America will celebrate its veterans around the nation today, honoring those who have served our nation with selflessness and bravery. Included in the millions who have served are immigrants. From the Revolutionary war to current conflicts, immigrants have joined the ranks of our military to fight for and defend America since its inception.
Just as U.S. citizens, immigrants—both legal and undocumented—residing in the United States have answered the call to defend the United States and have gone on to earn the highest honors and ranks the military offers.
Margaret Stock writes:
Immigrants who have served in the U.S. military and by so doing earned their citizenship include Alfred Rascon, an undocumented immigrant from Mexico who won the Medal of Honor during the Vietnam War and later became a U.S. citizen and eventually the Director of the Selective Service System.
Immigrants also have been promoted to the highest ranks of the U.S. military. The most prominent contemporary example is General John Shalikashvili, former Chairman of the Joint Chiefs of Staff, who came to the United States from Poland shortly after World War II.
Yet many immigrants who are serving today are facing the stress of sorely outdated immigration-system that is putting their families at risk of deportation.
The Center for American Progress writes:
In 2007, the federal government issued removal orders for the undocumented immigrant wife of Army Spc. Alex Jimenes while he was missing in action. The proceedings were halted at the request of then-Department of Homeland Security Secretary Michael Chertoff, who was spurred into action by Senator John Kerry (D-MA).
More recently, 26-year-old U.S. Army Spc. Jack Barrios returned from Iraq in 2007 suffering from post-traumatic stress disorder.
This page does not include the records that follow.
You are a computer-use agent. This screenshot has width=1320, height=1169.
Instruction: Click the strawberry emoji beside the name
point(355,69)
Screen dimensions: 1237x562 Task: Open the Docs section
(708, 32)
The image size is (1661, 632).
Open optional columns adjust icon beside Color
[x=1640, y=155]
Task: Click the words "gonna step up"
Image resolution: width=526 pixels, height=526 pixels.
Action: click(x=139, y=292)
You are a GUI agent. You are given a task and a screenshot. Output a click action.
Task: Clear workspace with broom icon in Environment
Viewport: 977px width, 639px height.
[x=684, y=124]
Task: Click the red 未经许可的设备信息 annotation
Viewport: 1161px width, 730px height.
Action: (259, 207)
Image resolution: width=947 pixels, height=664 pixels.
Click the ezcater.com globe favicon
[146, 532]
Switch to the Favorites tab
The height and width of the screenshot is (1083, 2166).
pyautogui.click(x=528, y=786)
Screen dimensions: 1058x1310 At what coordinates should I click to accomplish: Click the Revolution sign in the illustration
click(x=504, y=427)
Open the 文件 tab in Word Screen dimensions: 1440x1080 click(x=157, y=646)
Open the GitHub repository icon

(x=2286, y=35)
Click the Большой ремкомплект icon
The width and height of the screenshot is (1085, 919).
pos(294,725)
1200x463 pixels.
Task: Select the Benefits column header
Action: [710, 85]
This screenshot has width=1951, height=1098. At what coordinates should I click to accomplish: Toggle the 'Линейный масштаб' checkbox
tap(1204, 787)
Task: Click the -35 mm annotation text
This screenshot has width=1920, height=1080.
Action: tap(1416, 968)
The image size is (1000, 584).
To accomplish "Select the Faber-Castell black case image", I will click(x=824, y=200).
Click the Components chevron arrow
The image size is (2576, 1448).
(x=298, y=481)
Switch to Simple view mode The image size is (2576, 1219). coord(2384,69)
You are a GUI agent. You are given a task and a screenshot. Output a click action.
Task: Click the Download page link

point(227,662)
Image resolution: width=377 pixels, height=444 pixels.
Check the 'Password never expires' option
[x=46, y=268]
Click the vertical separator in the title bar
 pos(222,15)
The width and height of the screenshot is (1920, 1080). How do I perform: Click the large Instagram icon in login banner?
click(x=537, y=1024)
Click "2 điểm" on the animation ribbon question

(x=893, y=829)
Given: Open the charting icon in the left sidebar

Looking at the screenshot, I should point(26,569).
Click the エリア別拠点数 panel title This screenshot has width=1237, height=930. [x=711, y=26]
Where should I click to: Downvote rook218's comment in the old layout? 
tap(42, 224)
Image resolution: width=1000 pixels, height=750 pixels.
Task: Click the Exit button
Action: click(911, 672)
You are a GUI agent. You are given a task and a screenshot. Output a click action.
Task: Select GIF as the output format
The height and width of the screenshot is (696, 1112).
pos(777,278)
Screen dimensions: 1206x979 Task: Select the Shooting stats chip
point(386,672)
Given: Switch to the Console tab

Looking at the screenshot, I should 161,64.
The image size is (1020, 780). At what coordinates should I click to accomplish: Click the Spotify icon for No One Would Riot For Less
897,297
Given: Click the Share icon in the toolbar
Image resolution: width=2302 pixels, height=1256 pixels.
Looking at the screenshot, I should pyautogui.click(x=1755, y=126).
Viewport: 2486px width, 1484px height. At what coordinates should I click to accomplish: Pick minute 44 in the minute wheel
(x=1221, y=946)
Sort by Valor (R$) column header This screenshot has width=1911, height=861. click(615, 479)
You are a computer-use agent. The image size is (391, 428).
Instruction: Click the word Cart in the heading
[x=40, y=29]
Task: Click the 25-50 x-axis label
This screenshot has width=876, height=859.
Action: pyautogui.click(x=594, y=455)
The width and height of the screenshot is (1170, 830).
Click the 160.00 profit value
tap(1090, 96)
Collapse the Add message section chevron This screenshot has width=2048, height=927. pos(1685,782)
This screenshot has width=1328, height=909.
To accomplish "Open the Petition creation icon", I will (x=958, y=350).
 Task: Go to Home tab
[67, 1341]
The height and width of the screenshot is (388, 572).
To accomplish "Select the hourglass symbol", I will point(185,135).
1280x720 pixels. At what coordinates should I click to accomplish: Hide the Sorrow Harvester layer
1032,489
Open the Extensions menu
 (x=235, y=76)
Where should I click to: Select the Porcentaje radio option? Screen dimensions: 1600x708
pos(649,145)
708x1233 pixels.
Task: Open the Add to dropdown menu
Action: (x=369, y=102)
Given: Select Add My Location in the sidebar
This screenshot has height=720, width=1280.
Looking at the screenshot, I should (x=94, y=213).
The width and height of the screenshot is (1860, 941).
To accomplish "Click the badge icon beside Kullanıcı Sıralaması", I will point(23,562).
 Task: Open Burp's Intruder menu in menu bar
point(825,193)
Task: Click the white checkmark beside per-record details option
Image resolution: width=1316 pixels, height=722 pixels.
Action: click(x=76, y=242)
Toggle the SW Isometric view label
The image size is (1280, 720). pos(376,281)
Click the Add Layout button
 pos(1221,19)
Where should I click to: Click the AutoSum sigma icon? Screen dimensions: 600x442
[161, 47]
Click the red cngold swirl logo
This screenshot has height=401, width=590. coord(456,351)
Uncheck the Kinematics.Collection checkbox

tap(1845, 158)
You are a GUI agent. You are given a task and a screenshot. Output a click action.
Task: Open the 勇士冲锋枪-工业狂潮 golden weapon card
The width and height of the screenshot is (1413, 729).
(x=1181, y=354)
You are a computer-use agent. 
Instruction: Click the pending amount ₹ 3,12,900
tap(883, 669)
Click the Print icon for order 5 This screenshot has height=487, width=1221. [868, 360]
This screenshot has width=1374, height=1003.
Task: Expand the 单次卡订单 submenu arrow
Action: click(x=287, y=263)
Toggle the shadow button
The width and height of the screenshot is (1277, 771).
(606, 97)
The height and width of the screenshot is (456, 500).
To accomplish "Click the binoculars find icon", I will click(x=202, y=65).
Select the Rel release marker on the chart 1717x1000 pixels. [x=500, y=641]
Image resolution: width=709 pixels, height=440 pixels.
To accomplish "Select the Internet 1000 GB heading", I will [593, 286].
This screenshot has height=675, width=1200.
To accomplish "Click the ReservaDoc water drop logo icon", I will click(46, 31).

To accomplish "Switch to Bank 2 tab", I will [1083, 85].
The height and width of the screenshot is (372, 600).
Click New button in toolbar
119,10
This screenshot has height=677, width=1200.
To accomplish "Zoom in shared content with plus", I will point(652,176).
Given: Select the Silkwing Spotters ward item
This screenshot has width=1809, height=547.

He was immediately confronted with deportation orders for his 23-year-old wife Frances, a Guatemalan immigrant, who was six years old when her mother illegally brought her to the United States.
Jack and Frances Barrios have a one-year-old daughter and a three-year-old son, and Frances is helping Jack deal with the hardships related to his mental disorder. Had it not been for DHS’s decision last week to grant a humanitarian parole, Frances’s only option would have been to return to a country she does not know—she grew up in Van Nuys, CA—and wait 10 years before being qualified to return as punishment for being brought here illegally as a child.
While these individual congressional and agency actions are just and have fixed a few cases, wide spread reform of our systems is needed.
Thankfully, Senators Robert Menendez (D-NJ) Mary Landrieu (D-LA), Daniel Inouye (D-HI), Richard Durbin (D-IL), Kristin Gillibrand (D-NY), and Russ Feingold (D-WI) have introduced the Military Families Act (S. 2757). This bill would allow immediate family members of active military service members to become lawful permanent residents even when the sponsoring solider has lost his or her life in service.
How many more soldiers’ wives will receive deportation orders while we await a comprehensive solution to fix our broken immigration system? Our immigrant soldiers serve with honor and duty, we in turn have a duty to them to keep their families safe and intact while they are serving and defending us all.